The letter, sent to Securities and Exchange Commission Chairman Jay Clayton and the heads of the Securities Investor Protection Corporation and the Federal Deposit Insurance Corp., follows efforts by Robinhood to launch checking and savings accounts.
“We would appreciate an update on how the SEC, FDIC, and SIPC carefully monitor fintechs who, intentionally or not, blur financial products for competitive advantage,” the senators wrote. “Robust competition should not come at the expense of customer clarity and every effort should be made not to mislead customers.”
On December 13, Robinhood announced it was offering offer no-fee checking and savings accounts with a 3% interest rate and no fees or account minimums. The company quickly retracted the announcement and said it was rebranding the product after pushback from regulators who said they had not been consulted.
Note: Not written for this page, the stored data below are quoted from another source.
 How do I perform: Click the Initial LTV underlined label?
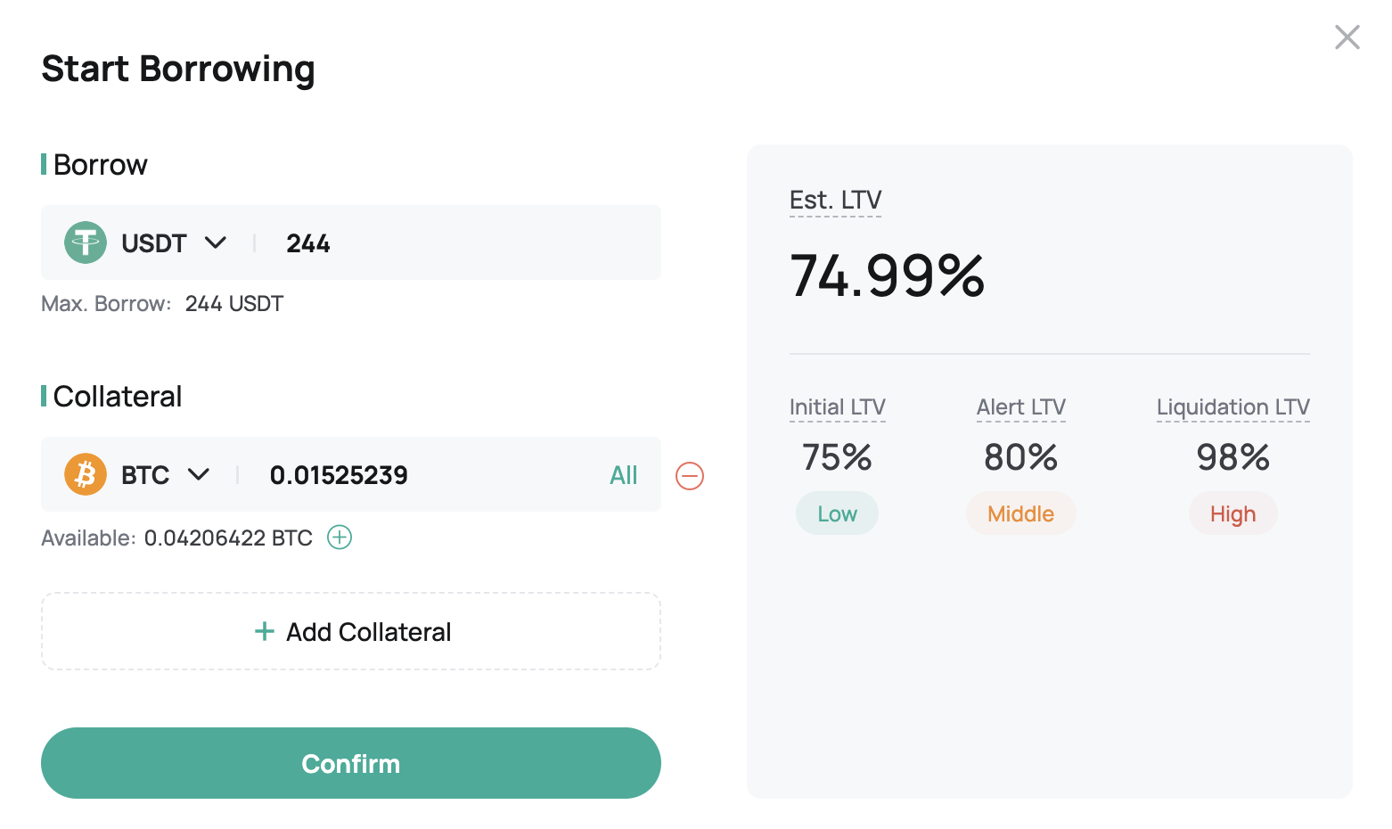[x=838, y=407]
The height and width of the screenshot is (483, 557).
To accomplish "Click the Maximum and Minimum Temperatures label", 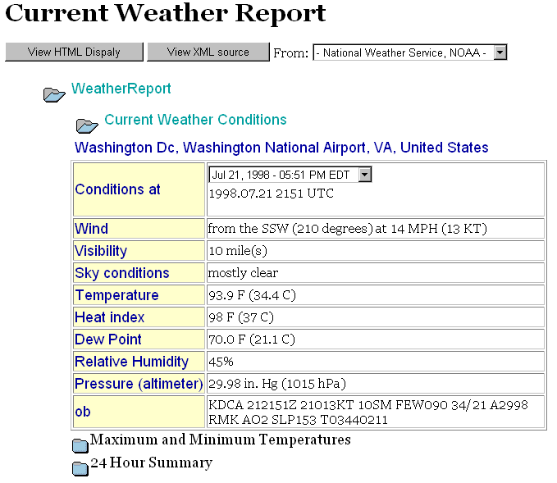I will point(220,440).
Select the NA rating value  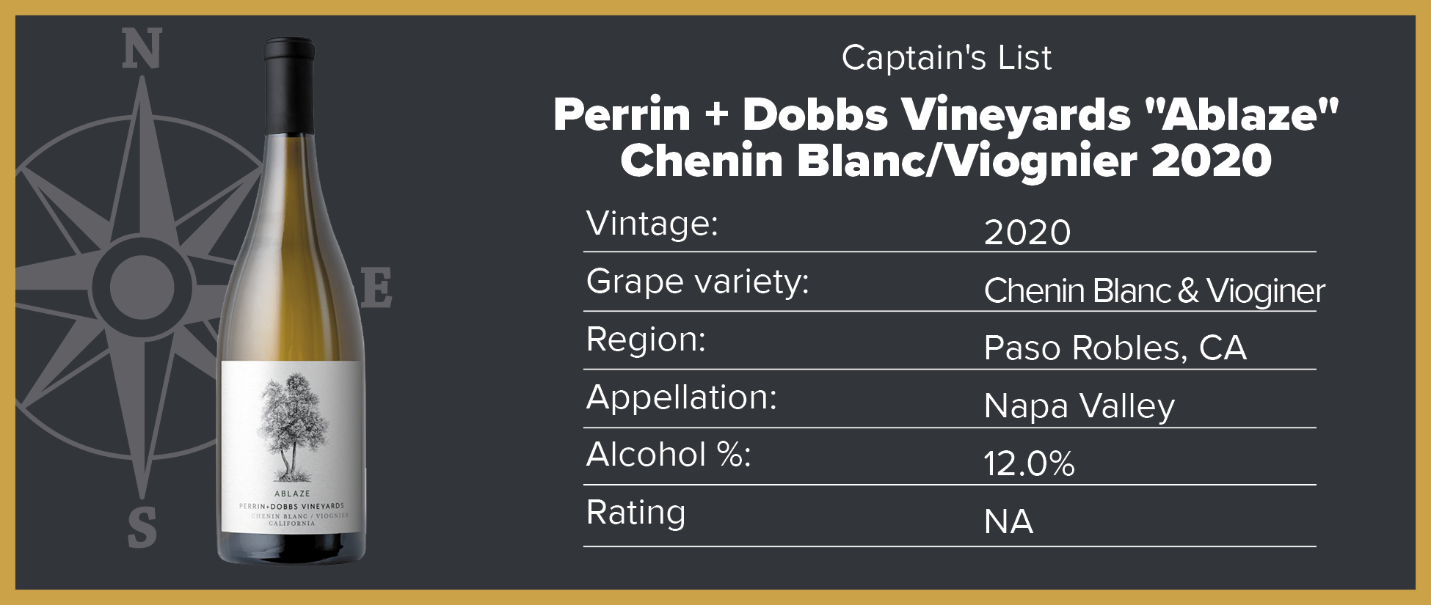tap(1009, 521)
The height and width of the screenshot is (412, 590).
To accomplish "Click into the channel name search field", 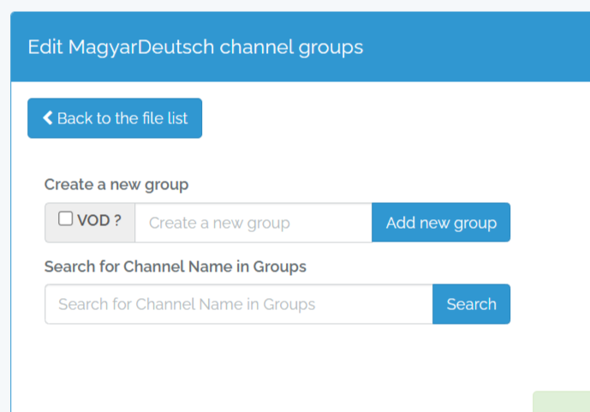I will (239, 304).
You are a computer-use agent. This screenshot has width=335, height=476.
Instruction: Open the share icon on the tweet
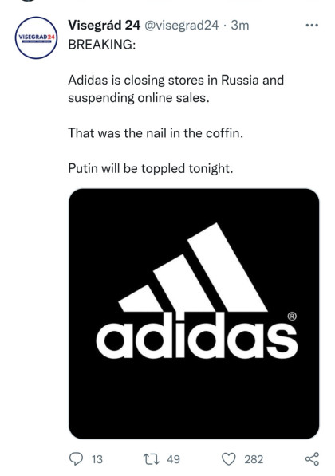coord(312,458)
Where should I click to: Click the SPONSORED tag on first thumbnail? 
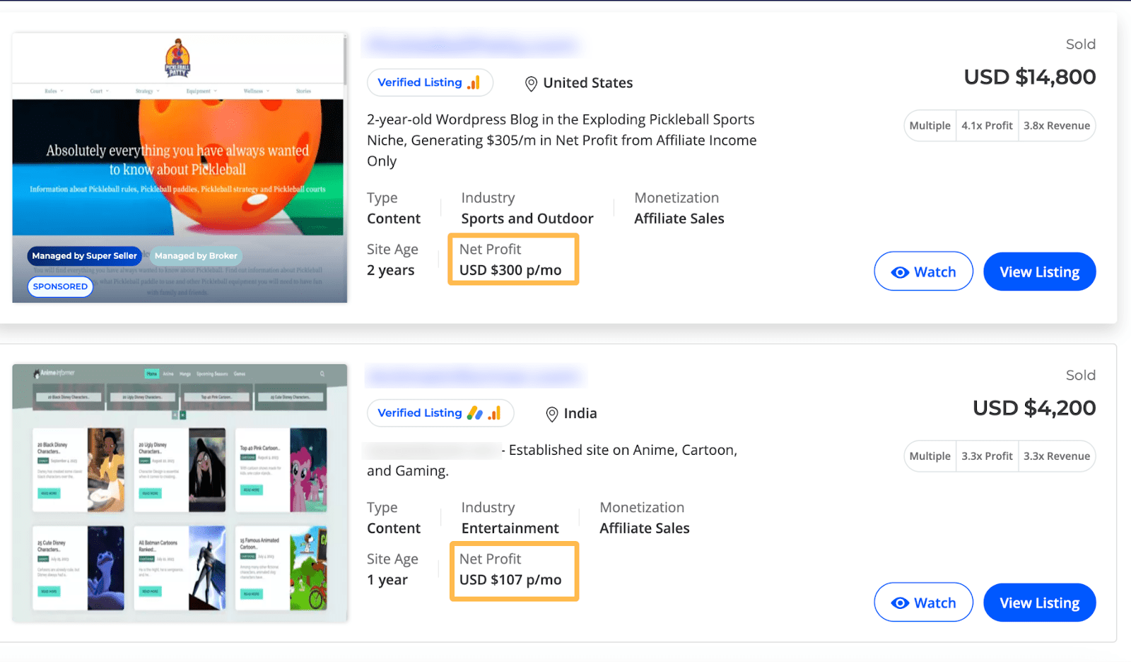[x=60, y=286]
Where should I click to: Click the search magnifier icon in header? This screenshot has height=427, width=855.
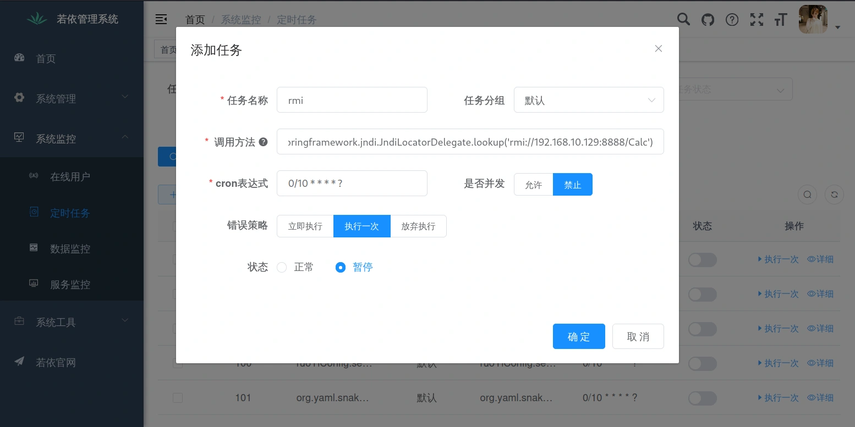[683, 20]
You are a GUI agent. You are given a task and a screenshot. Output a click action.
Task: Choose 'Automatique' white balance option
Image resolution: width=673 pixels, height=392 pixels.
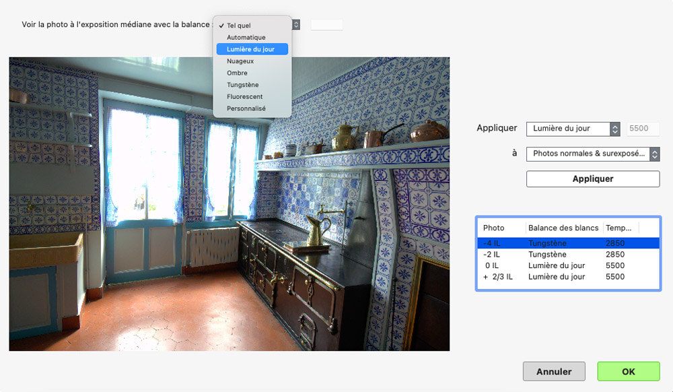pos(246,38)
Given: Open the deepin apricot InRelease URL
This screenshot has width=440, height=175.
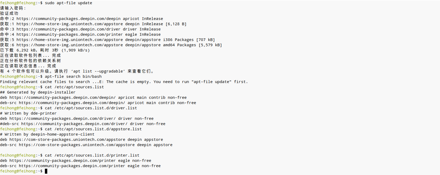Looking at the screenshot, I should tap(68, 19).
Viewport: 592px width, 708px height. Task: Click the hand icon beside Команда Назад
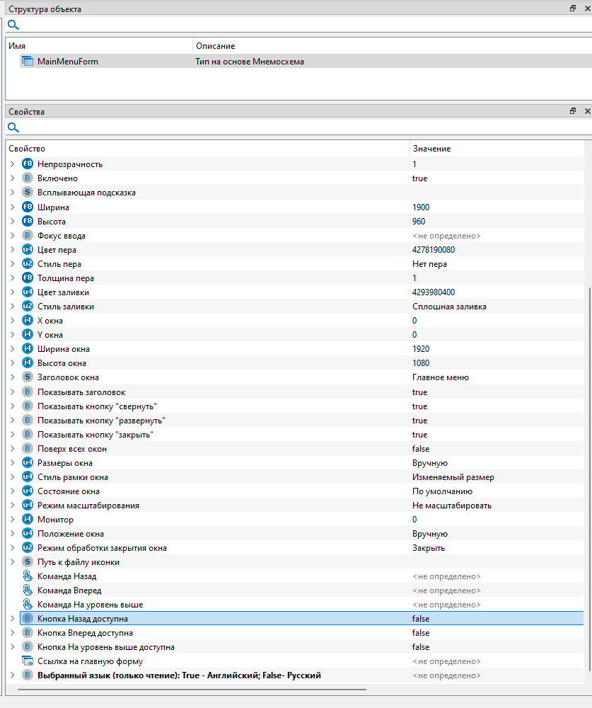(x=28, y=576)
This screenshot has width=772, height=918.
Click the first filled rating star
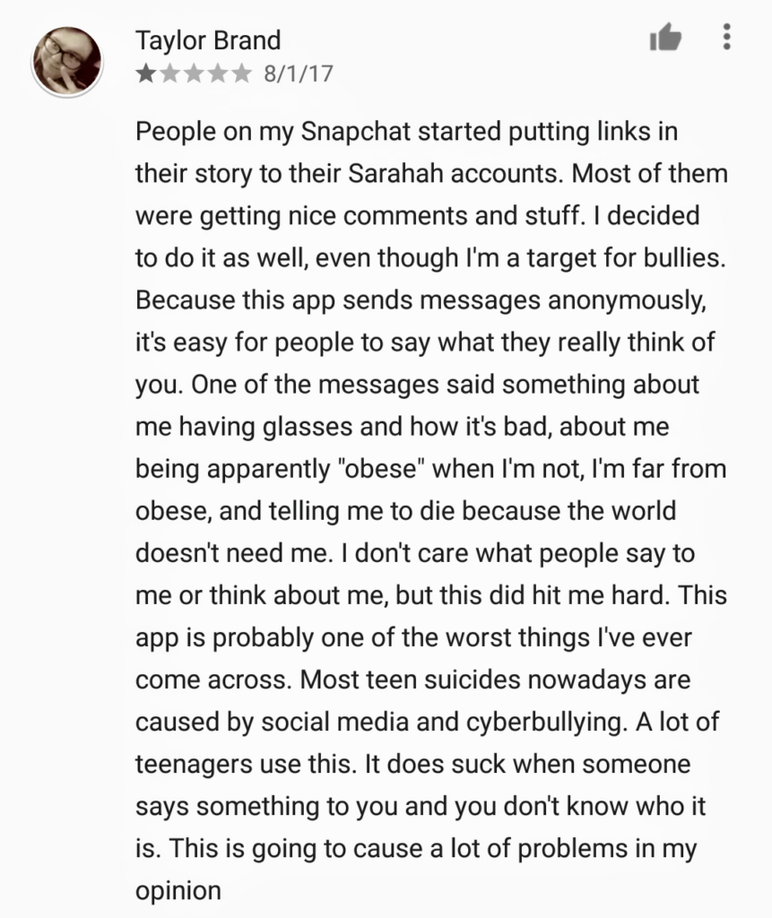[x=146, y=73]
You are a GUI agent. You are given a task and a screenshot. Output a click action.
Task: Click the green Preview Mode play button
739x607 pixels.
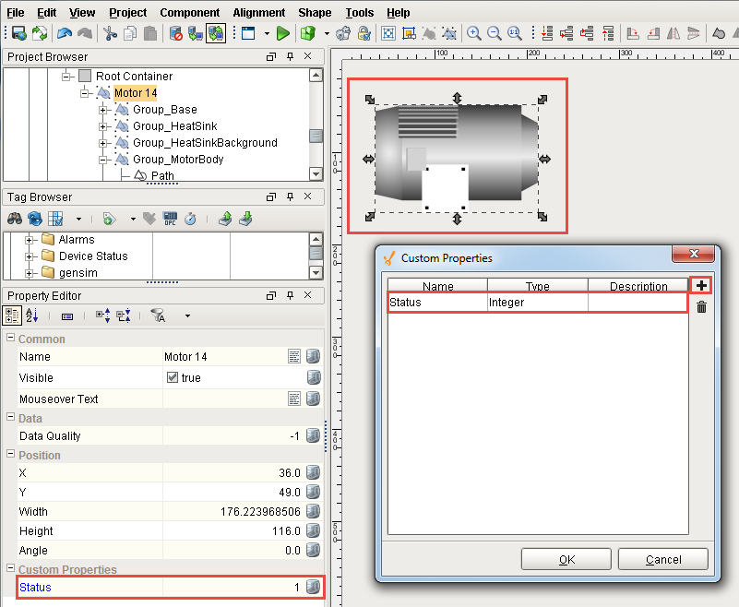click(282, 33)
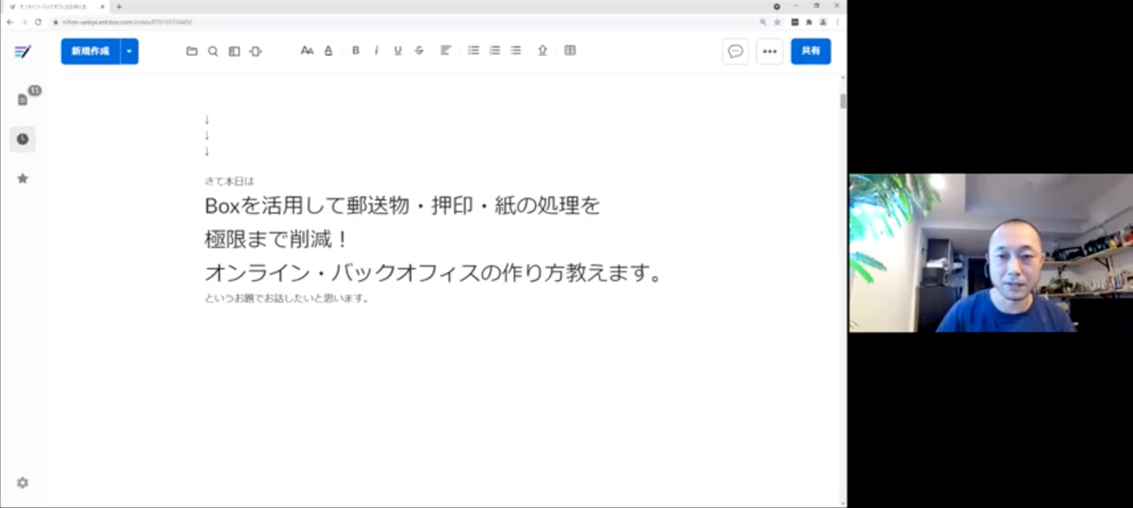The image size is (1133, 508).
Task: Switch to the オンライン・バックオフィス browser tab
Action: point(48,5)
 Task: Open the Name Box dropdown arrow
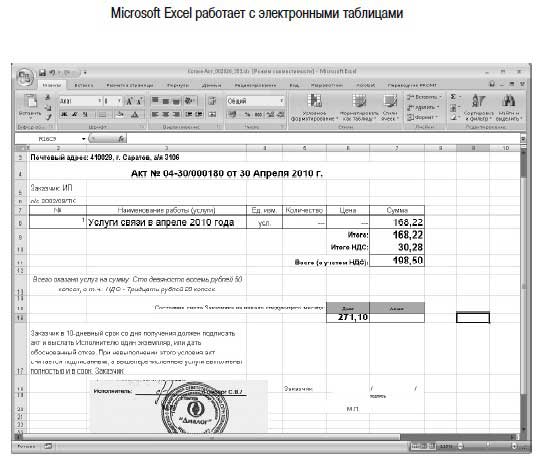(83, 139)
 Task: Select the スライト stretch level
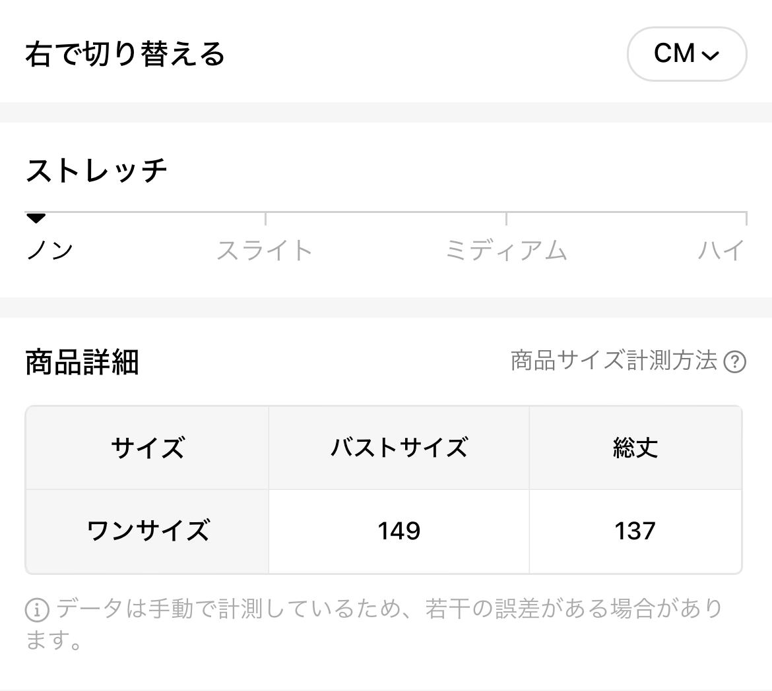[x=265, y=251]
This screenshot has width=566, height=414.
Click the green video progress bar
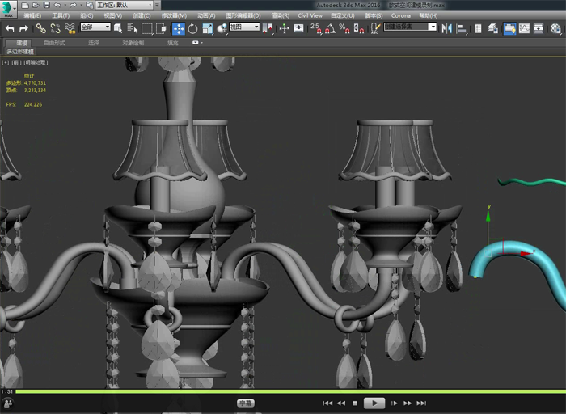pyautogui.click(x=283, y=392)
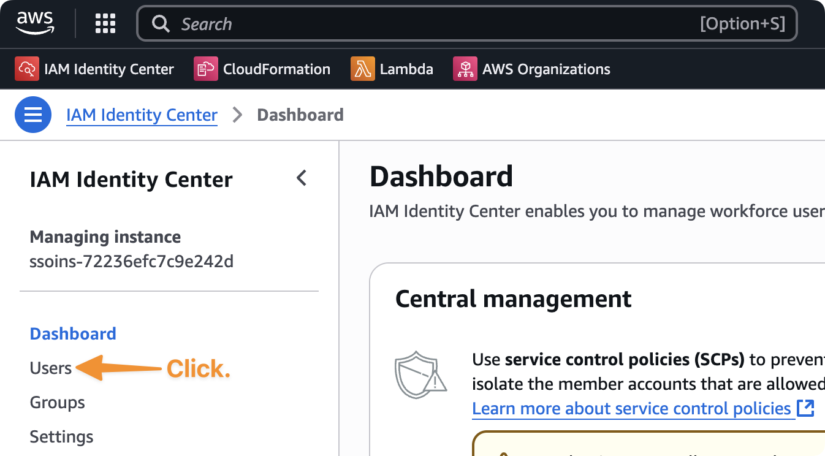Follow the service control policies learn more link
The image size is (825, 456).
click(x=631, y=408)
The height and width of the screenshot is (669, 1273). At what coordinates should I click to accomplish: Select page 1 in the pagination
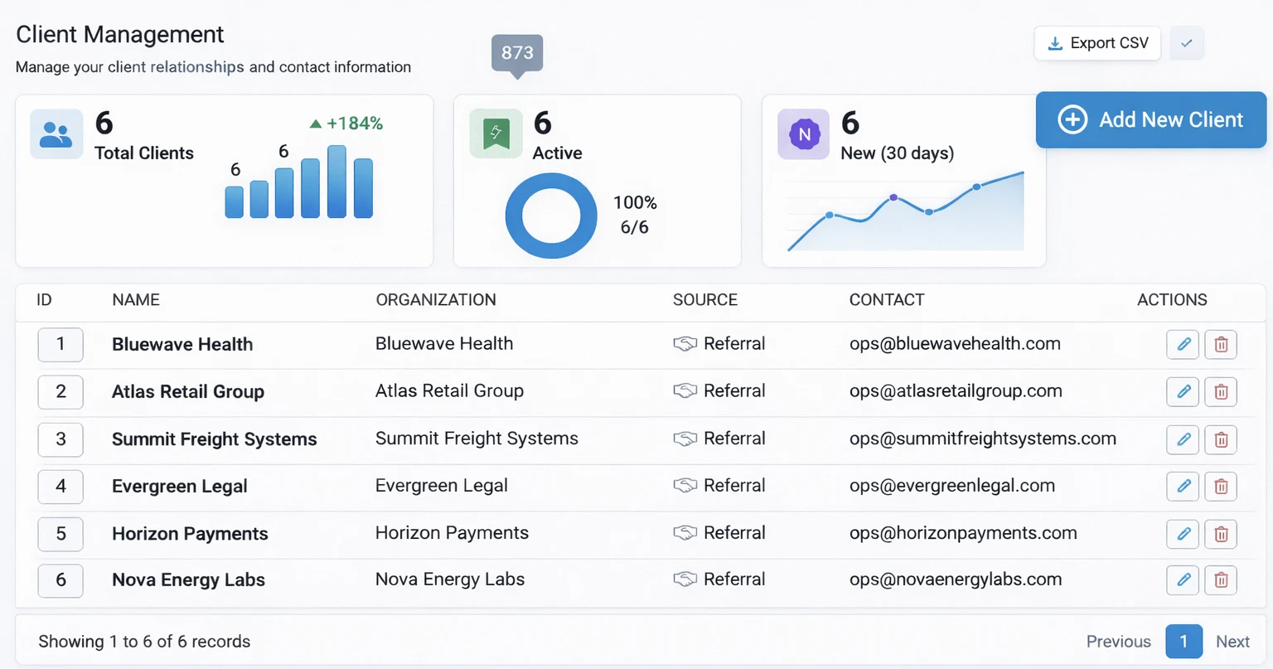(1183, 641)
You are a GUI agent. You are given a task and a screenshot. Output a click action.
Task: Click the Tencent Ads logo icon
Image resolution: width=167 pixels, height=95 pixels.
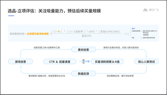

Robinhood’s product has about 850,000 people on its waiting list, the senators said.
“As a licensed broker-dealer, we’re highly regulated and take clear communication very seriously,” Robinhood’s Co-Founders and Co-Chief Executive Officers Baiju Bhatt and Vlad Tenev wrote in a blog post on December 14. “We plan to work closely with regulators as we prepare to launch our cash management program, and we’re revamping our marketing materials, including the name.”
In their letter, senators said what Robinhood had initially called “checking and savings” accounts are actually cash management accounts, a type of investment account that is meant to hold cash used to buy and sell securities. “We are concerned that rebranding Robinhood’s original announcement to cash management may simply be a way to circumvent regulatory scrutiny without offering full transparency to its customers,” they wrote.
Robinhood did not respond immediately to a request for comment on the senators’ letter.